# Aim of the task
Check each line of the data, and copy those where "will" appears.

# Stored items

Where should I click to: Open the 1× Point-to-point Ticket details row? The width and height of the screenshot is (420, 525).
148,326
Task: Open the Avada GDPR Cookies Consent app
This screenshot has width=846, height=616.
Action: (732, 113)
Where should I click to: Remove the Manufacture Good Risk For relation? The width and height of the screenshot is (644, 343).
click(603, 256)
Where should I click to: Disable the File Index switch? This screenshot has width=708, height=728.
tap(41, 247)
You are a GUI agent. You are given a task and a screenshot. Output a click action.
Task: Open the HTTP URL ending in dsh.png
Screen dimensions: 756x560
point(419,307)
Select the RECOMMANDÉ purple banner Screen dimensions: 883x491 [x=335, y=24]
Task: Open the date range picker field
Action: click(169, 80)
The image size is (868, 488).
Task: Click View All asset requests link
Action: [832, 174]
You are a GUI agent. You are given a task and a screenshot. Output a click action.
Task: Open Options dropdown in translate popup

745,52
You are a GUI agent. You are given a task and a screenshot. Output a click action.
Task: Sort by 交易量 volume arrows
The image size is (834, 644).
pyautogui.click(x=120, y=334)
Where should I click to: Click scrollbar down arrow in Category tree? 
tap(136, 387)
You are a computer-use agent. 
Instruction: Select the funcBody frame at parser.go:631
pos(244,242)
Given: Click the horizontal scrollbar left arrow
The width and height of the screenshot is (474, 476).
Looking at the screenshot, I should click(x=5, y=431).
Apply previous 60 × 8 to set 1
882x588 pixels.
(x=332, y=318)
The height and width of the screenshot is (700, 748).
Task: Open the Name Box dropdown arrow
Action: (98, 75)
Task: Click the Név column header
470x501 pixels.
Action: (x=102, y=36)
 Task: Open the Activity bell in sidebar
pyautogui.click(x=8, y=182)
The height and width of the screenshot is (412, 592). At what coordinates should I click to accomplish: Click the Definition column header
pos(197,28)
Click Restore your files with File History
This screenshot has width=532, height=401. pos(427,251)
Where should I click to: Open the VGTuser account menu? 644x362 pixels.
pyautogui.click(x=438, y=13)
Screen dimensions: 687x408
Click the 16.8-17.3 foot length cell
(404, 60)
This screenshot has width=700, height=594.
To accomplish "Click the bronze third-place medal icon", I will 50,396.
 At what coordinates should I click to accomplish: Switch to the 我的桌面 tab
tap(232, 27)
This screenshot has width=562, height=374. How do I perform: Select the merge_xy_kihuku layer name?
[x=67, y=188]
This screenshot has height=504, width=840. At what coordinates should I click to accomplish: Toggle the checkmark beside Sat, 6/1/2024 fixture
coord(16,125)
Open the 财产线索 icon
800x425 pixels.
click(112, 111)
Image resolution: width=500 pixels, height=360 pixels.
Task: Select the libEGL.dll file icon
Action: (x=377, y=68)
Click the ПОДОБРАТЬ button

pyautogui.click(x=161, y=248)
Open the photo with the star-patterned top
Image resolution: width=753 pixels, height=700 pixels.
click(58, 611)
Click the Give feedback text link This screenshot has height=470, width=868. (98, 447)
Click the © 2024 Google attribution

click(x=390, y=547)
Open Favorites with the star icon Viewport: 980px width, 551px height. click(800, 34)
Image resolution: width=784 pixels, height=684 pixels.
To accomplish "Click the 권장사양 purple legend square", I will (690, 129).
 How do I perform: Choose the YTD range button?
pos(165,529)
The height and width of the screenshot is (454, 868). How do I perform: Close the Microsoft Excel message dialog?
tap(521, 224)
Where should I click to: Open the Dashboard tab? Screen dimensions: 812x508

# Written response
To accomplish "Click the bronze third-place medal icon", I will 50,396.
To accomplish "Click the 권장사양 purple legend square", I will (690, 129).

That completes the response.